I made a tool for this aswell:
which works out of the box both for certbot and ACME.sh
However, you have to use static private keys on main certbot ACME client and also transfer the private keys to the sub-servers by sneakernet (USB or similiar)
I made a tool for this aswell:
which works out of the box both for certbot and ACME.sh
However, you have to use static private keys on main certbot ACME client and also transfer the private keys to the sub-servers by sneakernet (USB or similiar)
@sebastiannielsen I moved your post to its own thread. We like each unique problem or topic to be its own. Your tool is very different than the other thread's and it will be clearer if all comments remain with their respective tool.
yeah, its OK, I just didn't know where to place it since its not a "client" but a "server" more. So when someone started a thread about it, I tought it would be better to have all solutions for "distributing certs to subservers" in one place.

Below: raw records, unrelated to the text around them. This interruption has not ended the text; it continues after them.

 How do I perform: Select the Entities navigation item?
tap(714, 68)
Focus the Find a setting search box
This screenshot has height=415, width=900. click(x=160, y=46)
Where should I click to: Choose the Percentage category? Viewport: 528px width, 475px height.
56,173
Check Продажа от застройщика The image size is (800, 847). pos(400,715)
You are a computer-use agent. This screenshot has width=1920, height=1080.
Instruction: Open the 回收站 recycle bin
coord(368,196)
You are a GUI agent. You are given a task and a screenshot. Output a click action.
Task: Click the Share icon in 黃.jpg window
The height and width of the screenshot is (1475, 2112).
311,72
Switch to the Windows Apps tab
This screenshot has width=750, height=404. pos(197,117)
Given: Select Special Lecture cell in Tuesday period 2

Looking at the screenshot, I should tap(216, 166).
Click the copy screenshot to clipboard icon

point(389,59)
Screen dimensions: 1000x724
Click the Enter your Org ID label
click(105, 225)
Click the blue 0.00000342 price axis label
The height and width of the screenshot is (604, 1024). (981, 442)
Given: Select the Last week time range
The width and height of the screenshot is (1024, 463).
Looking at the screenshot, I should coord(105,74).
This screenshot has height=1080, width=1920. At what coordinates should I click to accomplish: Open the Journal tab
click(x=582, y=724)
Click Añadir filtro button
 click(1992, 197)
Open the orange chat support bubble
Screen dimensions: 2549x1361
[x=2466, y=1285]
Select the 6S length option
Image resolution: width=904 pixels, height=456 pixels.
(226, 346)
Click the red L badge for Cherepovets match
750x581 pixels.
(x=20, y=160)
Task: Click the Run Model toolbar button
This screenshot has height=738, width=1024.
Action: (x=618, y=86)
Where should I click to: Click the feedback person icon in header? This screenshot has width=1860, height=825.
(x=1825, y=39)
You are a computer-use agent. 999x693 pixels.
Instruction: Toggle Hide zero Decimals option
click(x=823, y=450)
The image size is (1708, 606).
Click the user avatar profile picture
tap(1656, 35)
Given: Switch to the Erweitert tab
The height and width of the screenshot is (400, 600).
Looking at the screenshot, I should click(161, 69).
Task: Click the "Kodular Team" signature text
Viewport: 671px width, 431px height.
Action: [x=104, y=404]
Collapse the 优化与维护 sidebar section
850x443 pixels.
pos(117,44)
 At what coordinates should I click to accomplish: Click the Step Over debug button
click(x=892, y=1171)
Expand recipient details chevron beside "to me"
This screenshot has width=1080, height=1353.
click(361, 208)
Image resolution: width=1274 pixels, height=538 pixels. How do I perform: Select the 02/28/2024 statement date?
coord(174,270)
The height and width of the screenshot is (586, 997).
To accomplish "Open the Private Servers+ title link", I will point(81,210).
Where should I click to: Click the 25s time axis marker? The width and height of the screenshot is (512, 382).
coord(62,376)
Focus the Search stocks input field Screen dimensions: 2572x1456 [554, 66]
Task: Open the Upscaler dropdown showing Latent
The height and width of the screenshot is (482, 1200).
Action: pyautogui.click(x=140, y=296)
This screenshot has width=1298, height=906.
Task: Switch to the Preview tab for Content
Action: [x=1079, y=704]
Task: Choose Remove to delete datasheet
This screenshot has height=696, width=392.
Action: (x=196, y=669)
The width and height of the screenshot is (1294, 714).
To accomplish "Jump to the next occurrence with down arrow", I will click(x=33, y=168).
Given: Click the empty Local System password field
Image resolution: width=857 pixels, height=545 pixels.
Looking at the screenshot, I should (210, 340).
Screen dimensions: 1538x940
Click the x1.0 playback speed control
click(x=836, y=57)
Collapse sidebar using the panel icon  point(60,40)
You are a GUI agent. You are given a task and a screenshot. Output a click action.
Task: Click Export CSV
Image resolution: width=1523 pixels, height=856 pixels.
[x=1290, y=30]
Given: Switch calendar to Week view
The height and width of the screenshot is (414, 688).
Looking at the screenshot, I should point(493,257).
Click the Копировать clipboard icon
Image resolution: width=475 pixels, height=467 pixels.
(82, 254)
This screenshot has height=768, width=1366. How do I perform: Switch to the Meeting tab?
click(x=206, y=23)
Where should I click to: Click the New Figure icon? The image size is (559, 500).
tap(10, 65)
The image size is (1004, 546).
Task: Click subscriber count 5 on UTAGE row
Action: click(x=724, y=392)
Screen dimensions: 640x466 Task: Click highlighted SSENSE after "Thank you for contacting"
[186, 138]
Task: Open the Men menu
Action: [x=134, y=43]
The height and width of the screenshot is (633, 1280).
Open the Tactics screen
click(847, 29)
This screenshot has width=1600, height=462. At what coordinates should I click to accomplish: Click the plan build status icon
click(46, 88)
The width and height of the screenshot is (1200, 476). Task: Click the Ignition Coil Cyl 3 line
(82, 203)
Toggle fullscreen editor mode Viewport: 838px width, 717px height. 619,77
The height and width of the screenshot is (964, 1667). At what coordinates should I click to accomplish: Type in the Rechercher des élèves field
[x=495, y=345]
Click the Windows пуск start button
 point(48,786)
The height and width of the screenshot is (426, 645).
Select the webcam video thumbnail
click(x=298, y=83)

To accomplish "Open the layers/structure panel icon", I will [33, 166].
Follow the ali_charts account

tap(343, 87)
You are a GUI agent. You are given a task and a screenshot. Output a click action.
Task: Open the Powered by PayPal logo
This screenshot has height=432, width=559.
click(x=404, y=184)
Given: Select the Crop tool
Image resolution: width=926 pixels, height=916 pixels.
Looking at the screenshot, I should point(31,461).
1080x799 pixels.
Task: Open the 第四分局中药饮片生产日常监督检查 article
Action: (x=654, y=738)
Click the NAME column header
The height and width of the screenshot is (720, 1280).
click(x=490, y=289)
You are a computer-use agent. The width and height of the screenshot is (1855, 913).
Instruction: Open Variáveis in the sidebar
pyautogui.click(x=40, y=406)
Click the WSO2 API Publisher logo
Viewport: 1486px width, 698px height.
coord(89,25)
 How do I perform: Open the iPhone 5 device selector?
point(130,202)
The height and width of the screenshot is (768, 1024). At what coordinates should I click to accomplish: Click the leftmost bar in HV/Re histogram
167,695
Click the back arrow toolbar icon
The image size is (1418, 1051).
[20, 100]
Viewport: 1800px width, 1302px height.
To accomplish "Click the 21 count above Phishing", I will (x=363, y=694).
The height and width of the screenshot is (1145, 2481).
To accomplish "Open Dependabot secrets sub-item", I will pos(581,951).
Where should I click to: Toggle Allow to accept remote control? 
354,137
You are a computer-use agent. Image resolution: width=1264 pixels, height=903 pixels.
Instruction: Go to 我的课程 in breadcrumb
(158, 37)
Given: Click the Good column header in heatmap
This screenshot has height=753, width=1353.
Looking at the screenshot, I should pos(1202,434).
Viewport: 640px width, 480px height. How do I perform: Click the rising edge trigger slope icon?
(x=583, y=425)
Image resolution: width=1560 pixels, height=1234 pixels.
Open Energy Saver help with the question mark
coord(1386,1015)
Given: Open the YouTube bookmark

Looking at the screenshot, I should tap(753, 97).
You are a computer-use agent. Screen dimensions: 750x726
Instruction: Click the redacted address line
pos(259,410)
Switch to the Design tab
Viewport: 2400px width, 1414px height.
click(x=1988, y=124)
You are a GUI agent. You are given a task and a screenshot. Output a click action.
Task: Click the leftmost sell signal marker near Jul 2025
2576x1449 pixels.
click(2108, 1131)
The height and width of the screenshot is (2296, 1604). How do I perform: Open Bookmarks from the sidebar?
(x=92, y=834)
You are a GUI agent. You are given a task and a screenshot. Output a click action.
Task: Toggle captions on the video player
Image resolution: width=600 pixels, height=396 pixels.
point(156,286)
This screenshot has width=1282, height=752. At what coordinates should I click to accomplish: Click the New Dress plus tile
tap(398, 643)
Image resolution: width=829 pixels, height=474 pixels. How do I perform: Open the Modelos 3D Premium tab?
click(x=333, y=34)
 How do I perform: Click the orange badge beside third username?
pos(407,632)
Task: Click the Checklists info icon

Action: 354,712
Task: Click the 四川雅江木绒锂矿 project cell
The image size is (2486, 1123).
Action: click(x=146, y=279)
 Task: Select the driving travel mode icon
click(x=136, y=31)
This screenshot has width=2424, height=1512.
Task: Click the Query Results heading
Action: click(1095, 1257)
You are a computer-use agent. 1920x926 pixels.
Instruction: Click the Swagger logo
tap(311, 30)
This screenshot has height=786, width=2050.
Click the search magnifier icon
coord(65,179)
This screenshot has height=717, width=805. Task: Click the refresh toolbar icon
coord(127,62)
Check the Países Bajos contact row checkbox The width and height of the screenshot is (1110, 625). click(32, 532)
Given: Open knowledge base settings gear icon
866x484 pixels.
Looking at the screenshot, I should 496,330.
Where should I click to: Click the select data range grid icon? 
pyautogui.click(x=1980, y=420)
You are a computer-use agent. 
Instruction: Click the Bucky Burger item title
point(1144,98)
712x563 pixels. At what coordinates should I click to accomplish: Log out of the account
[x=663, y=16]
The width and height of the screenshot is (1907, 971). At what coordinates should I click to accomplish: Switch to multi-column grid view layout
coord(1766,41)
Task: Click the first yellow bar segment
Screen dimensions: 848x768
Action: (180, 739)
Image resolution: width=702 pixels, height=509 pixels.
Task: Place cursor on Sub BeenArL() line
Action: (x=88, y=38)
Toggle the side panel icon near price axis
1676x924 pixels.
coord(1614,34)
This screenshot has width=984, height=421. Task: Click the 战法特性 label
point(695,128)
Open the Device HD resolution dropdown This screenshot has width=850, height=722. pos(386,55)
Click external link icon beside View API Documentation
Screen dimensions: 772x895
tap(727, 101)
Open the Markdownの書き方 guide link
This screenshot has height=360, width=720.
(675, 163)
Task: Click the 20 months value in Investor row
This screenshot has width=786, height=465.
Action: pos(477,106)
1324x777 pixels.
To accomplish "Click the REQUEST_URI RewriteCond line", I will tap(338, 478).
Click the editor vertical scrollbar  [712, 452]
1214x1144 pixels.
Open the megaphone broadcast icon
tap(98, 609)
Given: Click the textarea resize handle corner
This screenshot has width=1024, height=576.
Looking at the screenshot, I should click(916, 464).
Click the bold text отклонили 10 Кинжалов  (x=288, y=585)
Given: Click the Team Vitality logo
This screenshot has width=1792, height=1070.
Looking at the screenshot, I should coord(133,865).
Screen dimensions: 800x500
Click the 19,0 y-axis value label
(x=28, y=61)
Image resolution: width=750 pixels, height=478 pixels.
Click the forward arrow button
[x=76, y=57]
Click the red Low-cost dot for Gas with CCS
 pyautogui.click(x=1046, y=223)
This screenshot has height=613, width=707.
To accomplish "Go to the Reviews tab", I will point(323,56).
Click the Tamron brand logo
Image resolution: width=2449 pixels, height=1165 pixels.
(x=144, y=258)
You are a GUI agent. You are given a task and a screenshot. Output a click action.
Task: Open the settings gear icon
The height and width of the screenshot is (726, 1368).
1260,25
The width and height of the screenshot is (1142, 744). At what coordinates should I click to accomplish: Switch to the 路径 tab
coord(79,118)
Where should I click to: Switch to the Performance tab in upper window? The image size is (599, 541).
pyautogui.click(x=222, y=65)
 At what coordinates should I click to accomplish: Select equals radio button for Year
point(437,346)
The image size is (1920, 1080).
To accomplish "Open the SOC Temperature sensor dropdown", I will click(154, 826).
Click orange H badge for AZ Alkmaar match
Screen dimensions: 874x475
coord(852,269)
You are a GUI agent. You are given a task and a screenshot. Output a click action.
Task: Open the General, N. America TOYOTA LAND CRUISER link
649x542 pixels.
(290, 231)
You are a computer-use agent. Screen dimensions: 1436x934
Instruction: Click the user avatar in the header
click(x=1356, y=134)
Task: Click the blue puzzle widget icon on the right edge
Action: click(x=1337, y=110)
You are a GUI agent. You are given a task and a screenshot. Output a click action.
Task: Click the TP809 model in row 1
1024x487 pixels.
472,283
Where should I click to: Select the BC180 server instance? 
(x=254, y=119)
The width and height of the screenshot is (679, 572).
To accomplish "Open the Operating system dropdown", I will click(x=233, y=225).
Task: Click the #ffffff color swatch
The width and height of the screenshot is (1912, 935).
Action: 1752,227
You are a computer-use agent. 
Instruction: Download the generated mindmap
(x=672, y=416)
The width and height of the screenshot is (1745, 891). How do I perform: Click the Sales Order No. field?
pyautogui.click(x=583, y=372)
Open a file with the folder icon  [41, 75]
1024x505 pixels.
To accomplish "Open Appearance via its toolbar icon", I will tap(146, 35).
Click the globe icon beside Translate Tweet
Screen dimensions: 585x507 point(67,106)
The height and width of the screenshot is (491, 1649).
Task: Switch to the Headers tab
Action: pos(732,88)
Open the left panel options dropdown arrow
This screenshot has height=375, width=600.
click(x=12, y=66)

It is a reasonable thought but there are numerous threads here that discuss that as well as strategies for large deployments. A place to consolidate tooling beyond ACME clients and monitoring might be useful. But, there isn't a thread, page, or wiki like that.
Interesting! How does the private key part work, do you just re-use the same private key for everything?
I mentioned that in the post - "However, you have to use static private keys on main certbot ACME client and also transfer the private keys to the sub-servers by sneakernet (USB or similiar)"
So you just use a static private key, that you pre-distribute securely.
Using a static private key also enables using TLSA records with 3 1 1 without having to update DNS aswell.